I would describe our family as having good communication on finances. Not great, but good. My Dad and I talk pretty regularly on stocks and certain strategies. He has provided not only an excellent financial example, but also has provided sound advice. Also, he got me hooked on Money magazine, which is now one of those things I look forward to every month. Let's just say that I am happy to have been brought up in my family.
There is one thing that hasn't been discussed often in my family and that is the salary question. I think I might have told my parents my starting salary at Target and maybe let my salary at Honeywell slip at one time. However, I have never once known what my parents made, which never concerned me as a kid, but now I find slightly surprising. It is one of those things that is not talked about and is a topic that makes my parents uncomfortable.

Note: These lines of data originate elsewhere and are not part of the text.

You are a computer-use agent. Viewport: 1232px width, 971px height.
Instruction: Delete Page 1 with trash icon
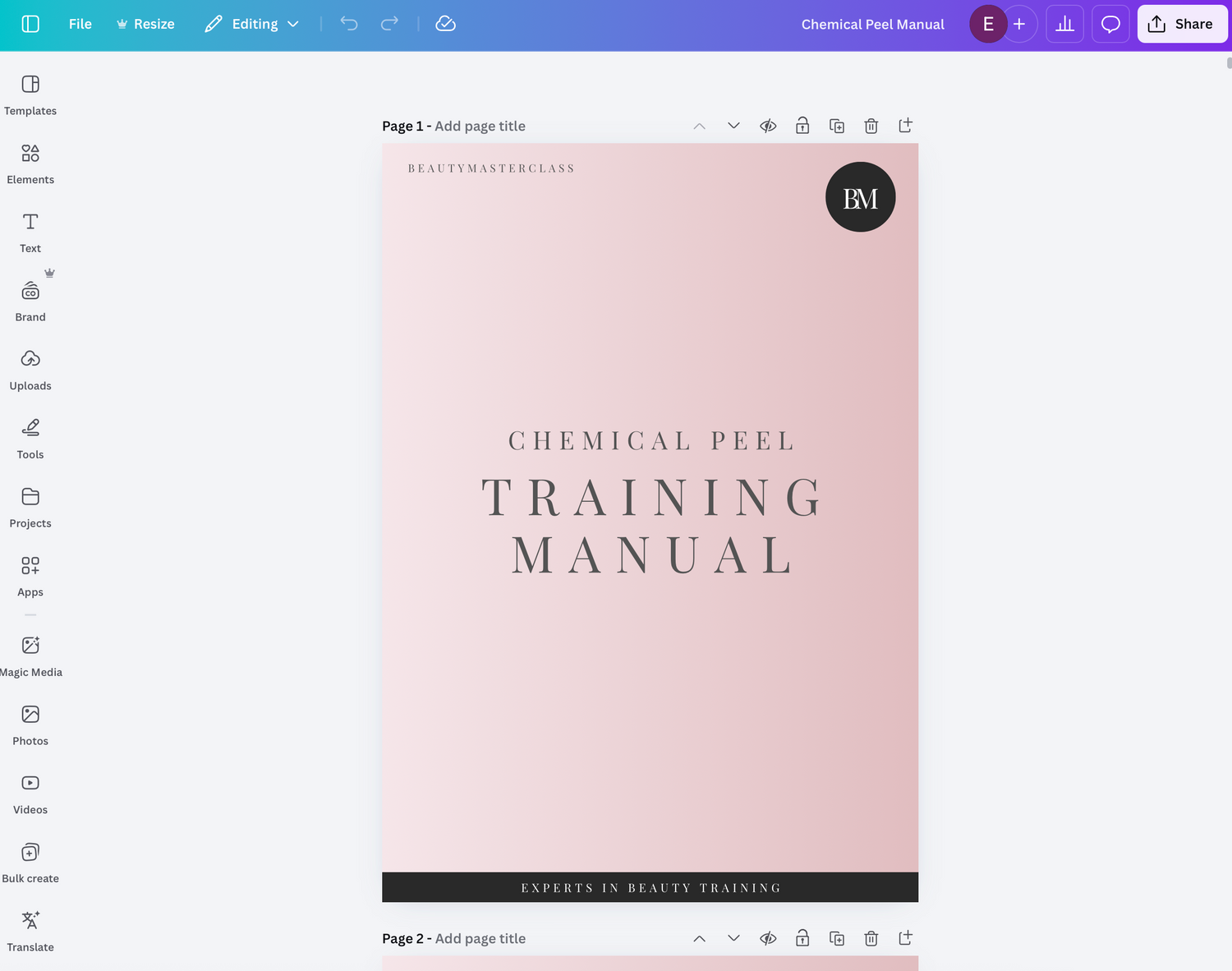871,126
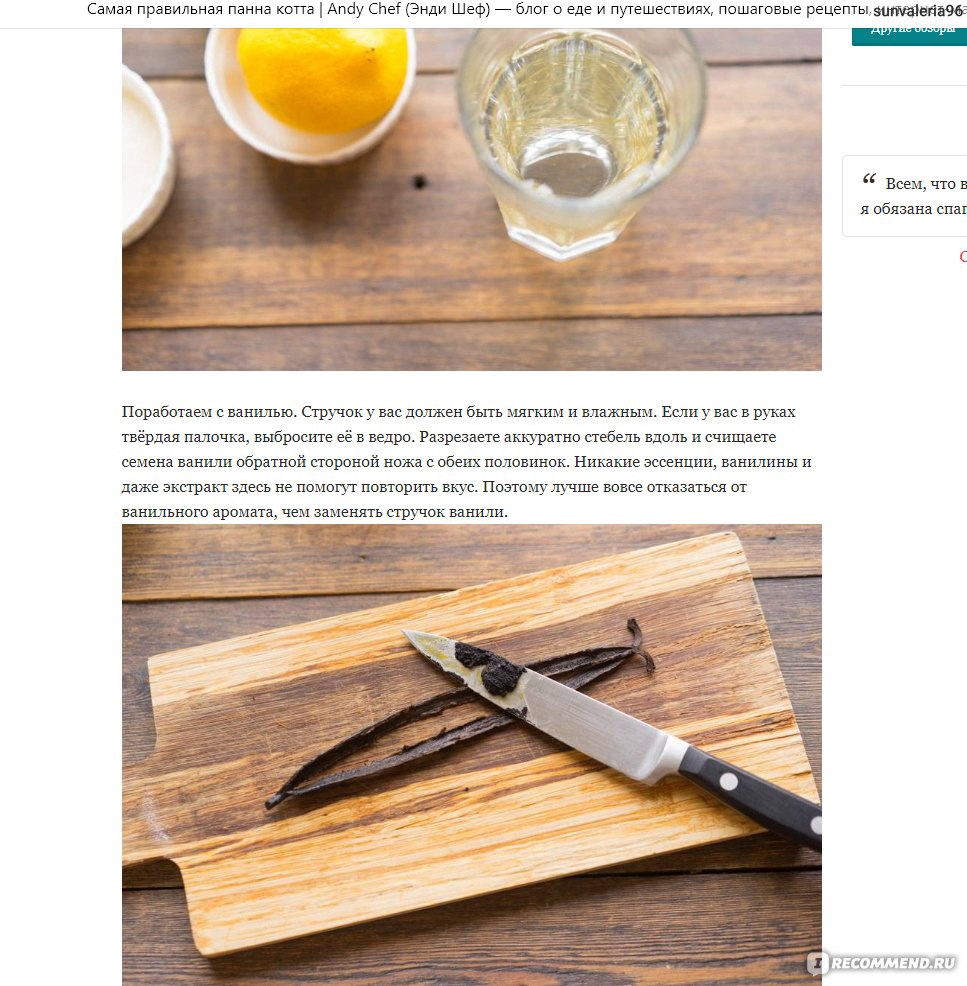967x986 pixels.
Task: Click the split vanilla pod on the board
Action: [x=459, y=714]
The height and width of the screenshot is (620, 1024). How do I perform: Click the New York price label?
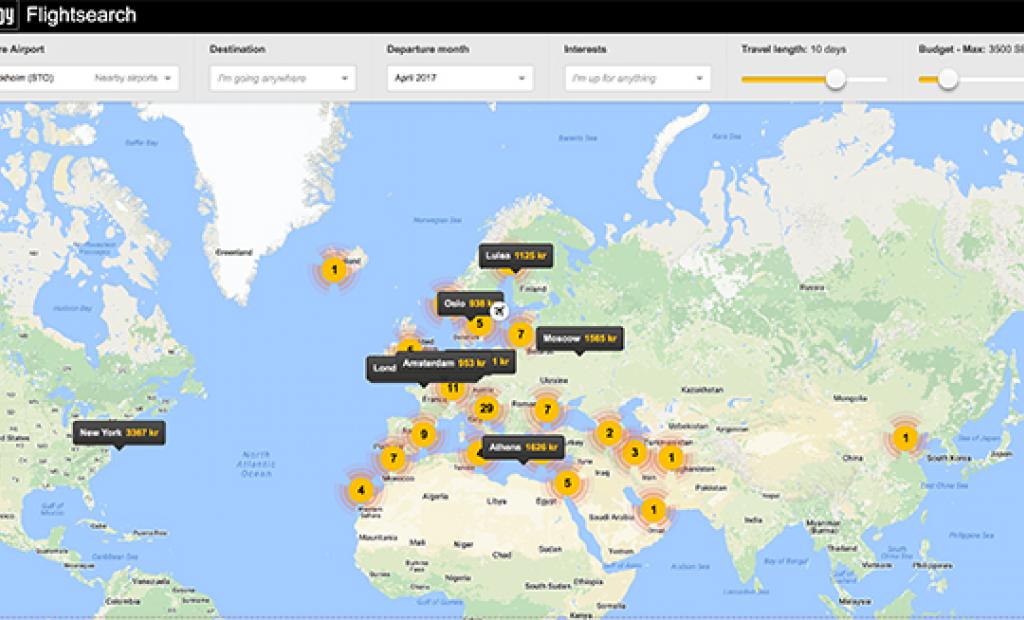click(117, 433)
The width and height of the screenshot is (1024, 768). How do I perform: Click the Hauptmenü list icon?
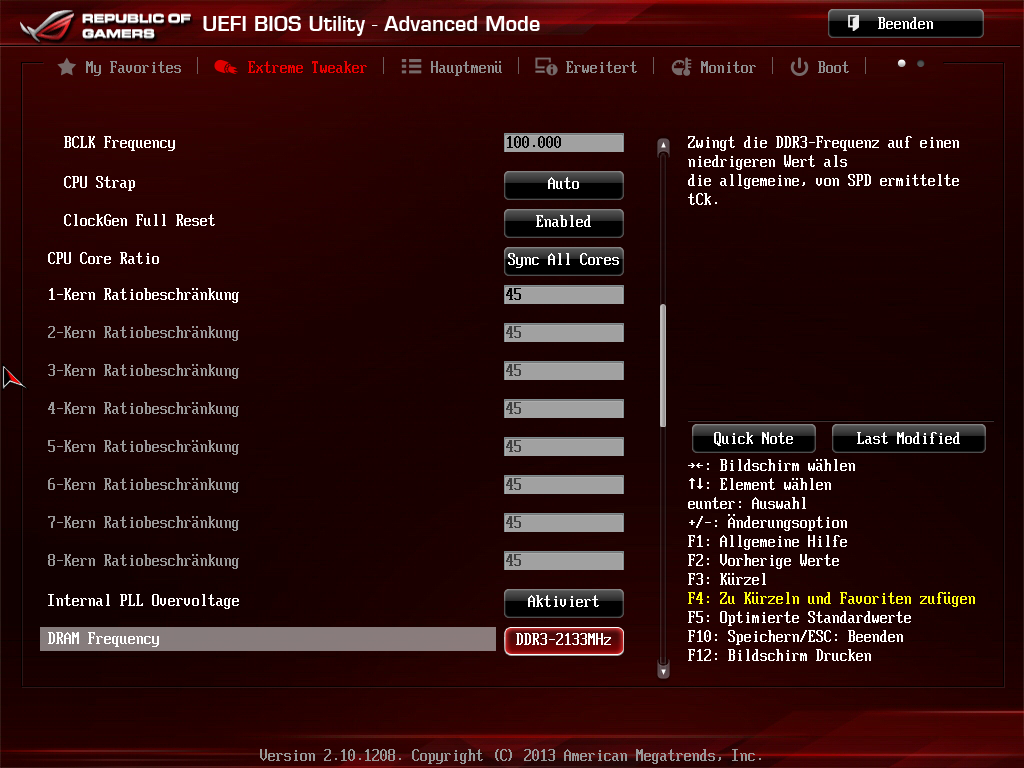click(x=411, y=67)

Why is that? Why is the topic of salary such a tough subject? The only reason I think it is such an important question is that people place so much importance on it. In some ways people can define themselves by their salary. They literally place their worth on what they are worth to a company. This shouldn't be the case for a number of reasons, but from a strictly financial perspective salary is only part of the total equation. Knowing someone's salary doesn't mean you know how much they spend, how much they save or what their parents have or have not provided for them. There are plenty of people that immediately come to mind who either don't have a salary or have a very small salary who live in expensive houses and go on wonderful trips.

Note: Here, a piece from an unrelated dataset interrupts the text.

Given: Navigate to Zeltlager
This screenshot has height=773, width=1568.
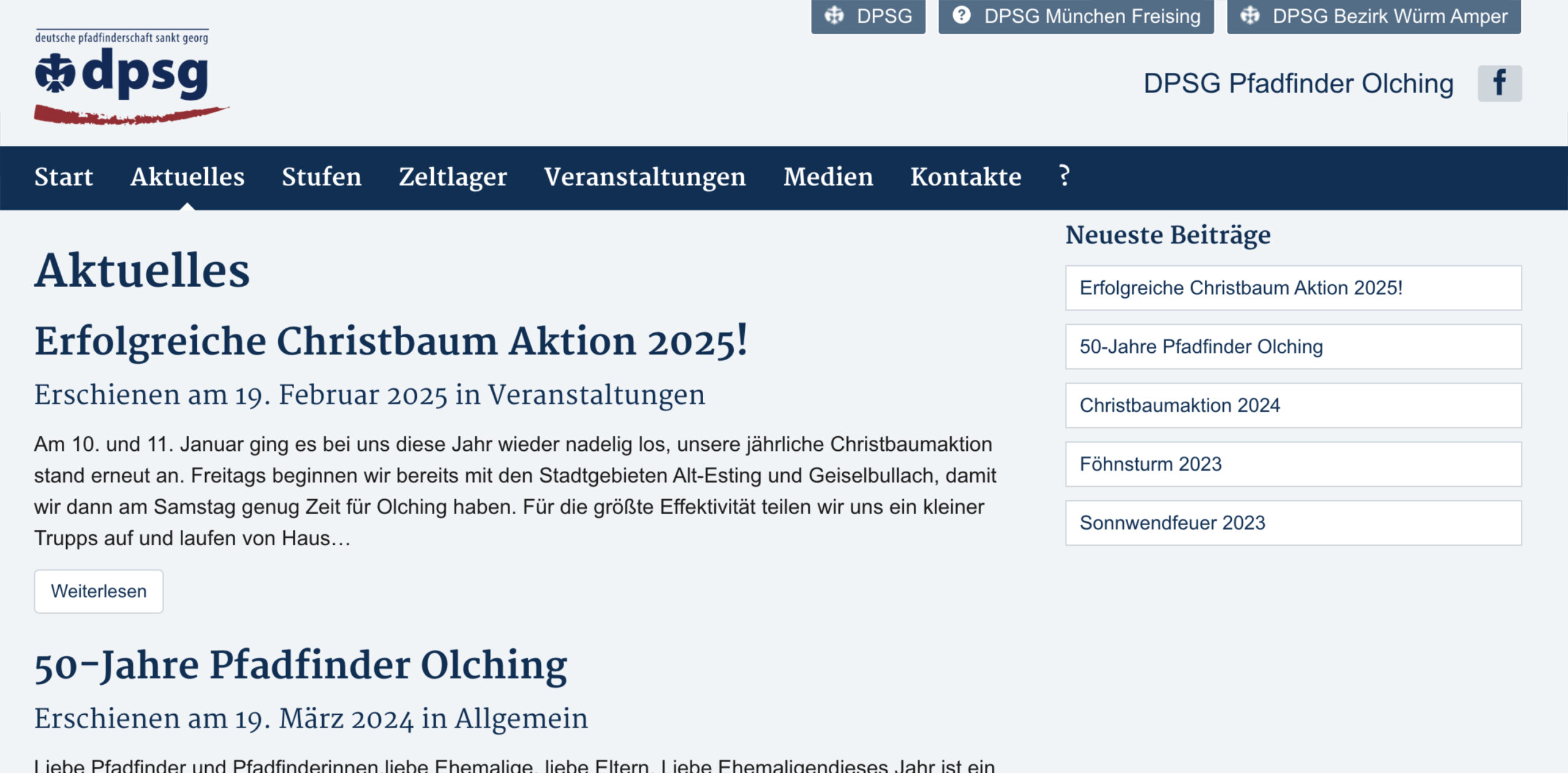Looking at the screenshot, I should [453, 177].
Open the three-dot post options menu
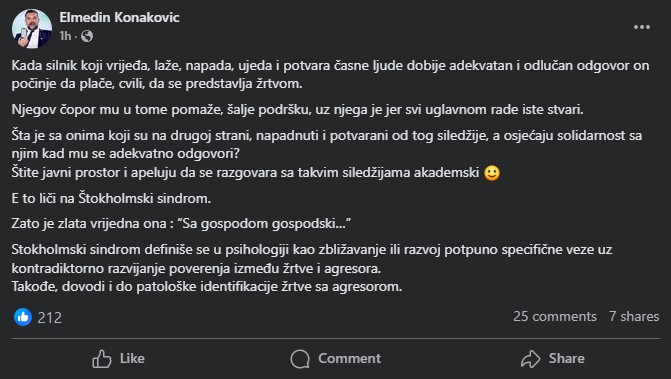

One advantage to people sharing salary information is that it empowers you in salary negotiations with your current or future employer. If you know the going rate for someone of similiar background then you might be pleansantly surpised (your salary > friend) or might realize that you should ask for more money.

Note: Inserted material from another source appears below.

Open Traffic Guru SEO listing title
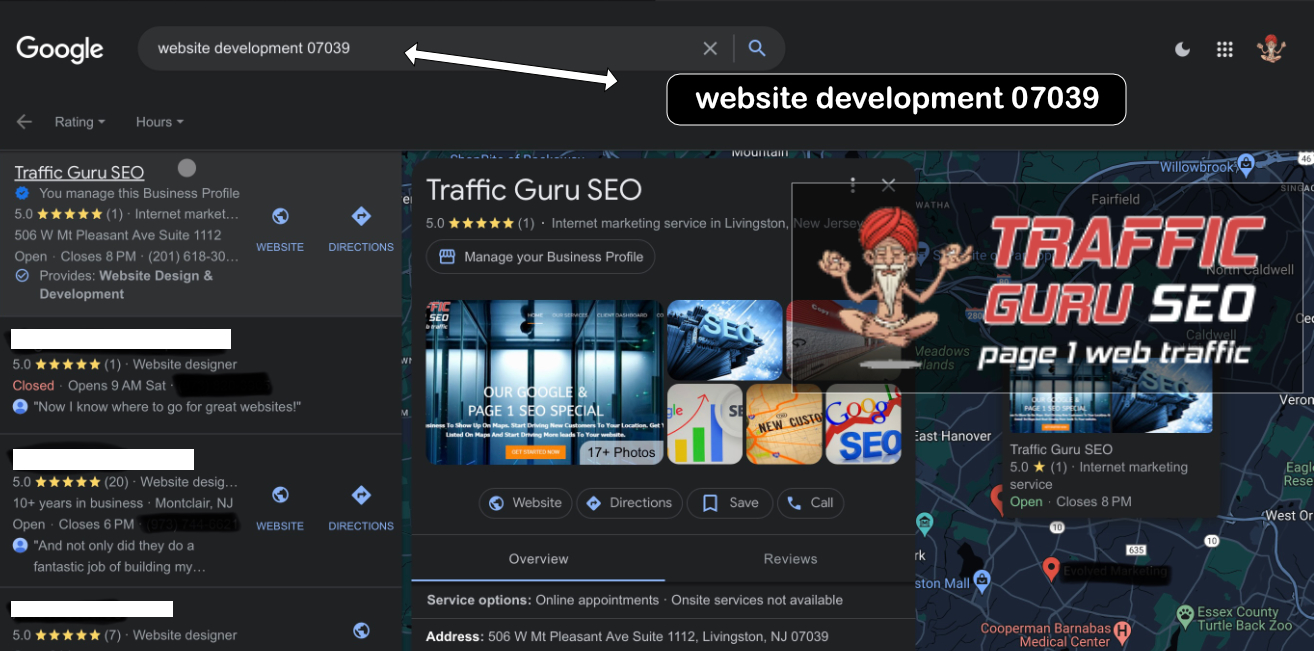The height and width of the screenshot is (651, 1314). pos(79,173)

Of course the reason people don't do that is because of social norms. There aren't many people out there who want to make others uncomfortable. This is a real concern if the salary question might lead to answers of amounts that are very different. However, I think most of those amounts should be anticipated. A cashier at Taco Bell obviously makes less than than a dentist. If the difference is that large then it probably doesn't matter one bit if either knows each other's salary. Where it does make a difference is when people are in the same or similar fields. And for that I propose something unique: I will tell anyone who asks my salary as long as you also tell me your salary. I don't take great joy or discomfort in my salary and don't think I will have any problem disclosing that information to a trusted friend. Maybe I will? If I do have reservations then I will admit that I am wrong and as M would probably tell you that doesn't happen too often.